Roy McCarthy era un bambino con la fissa per i mezzi di trasporto e da grande è diventato un noioso appassionato di auto (ogni riferimento a persone esistenti o a fatti realmente accaduti è puramente casuale, ndr) e uno dei direttori creativi del Küla Studio a Liverpool.
Le sue illustrazioni d’auto classiche, stampate in serie limitata e collezionate dai fan della pop-culture, hanno consentito alla sua passione di trovare un ragionevole modo di farsi apprezzare.
In “A is for Allegro” l’autore raccoglie, in una sorta di alfabeto visuale corredato da una parte scritta tagliente, tutte le auto che hanno popolato la sua infanzia o hanno destato la sua curiosità.

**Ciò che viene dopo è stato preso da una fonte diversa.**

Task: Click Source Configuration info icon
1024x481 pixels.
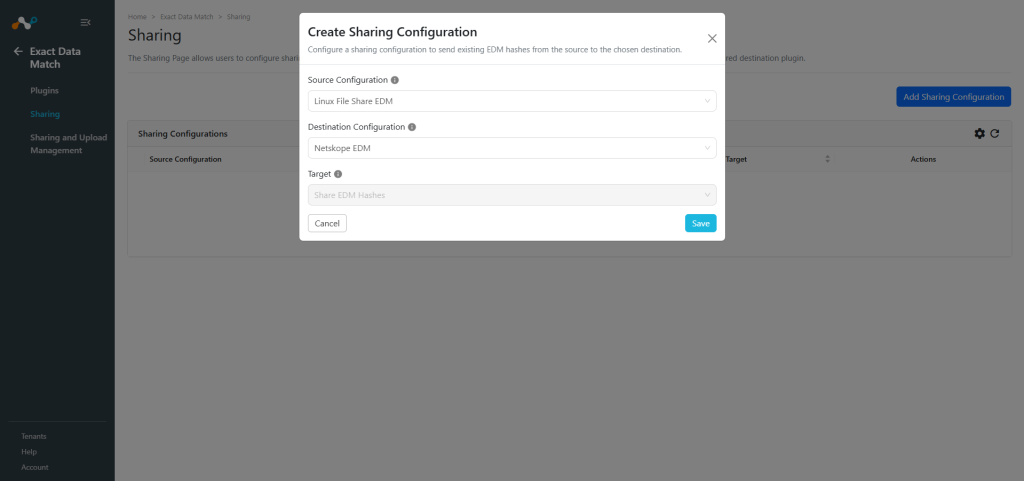Action: [394, 80]
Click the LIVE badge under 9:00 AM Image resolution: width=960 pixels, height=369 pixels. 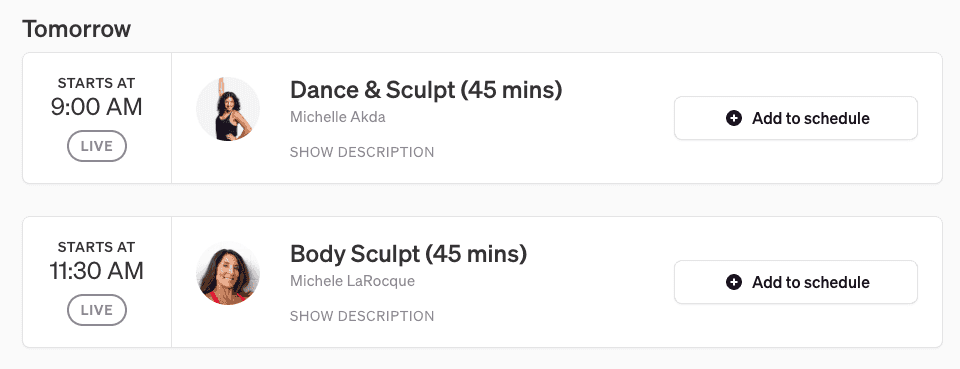(x=97, y=146)
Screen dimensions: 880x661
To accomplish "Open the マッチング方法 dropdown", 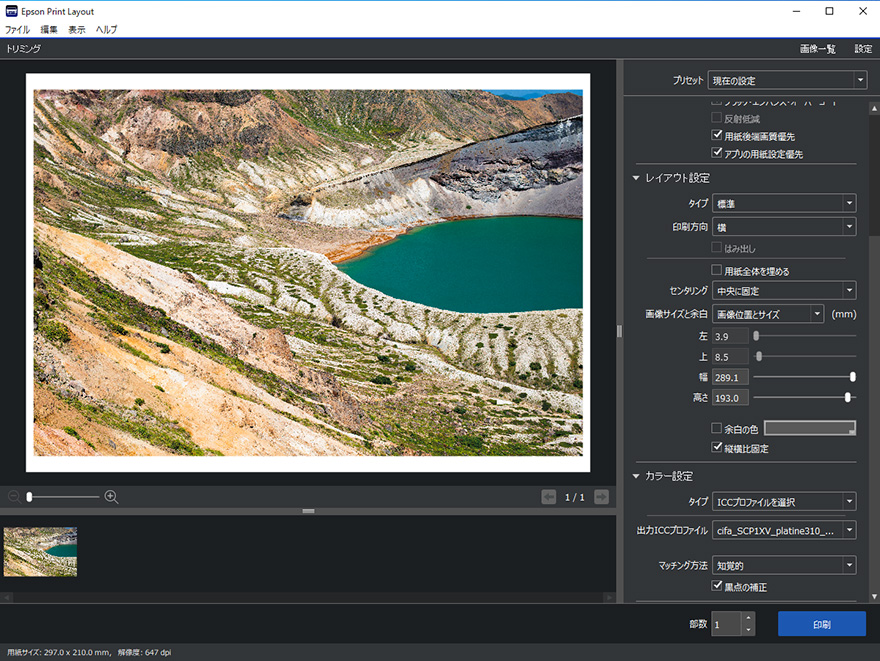I will tap(784, 565).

Racconta Roy che, una mattina del 1975, il padre uscì di casa per andare al lavoro con la propria Escort Mk1 GT cui era molto affezionato e tornò indietro con una Austin Allegro color oro antico. Da quel giorno – ci ricorda l’autore – al padre non interessò più che aspetto avesse la vettura di famiglia o quanto andasse veloce: “gli importava solo che lo portasse dal punto A al punto B” e ciò turbò non poco l’infanzia dell’autore.
Tra le auto inserite troviamo la BMW 2002, la Citroën DS o la Fiat X1/9; ma anche Opel Kadett e Renault 5 o la Yugo 45, da molti additata come peggior vettura della storia.
Le semplici ma evocative illustrazioni contribuiscono a creare una sorta di galleria visiva del mondo automobilistico civile sul finale del ventesimo secolo: dalla lettera A dell’obsoleta Allegro, alla Z della Ford Zephyr, auto che vedeva ogni giorno parcheggiata lungo la strada che lo portava a scuola.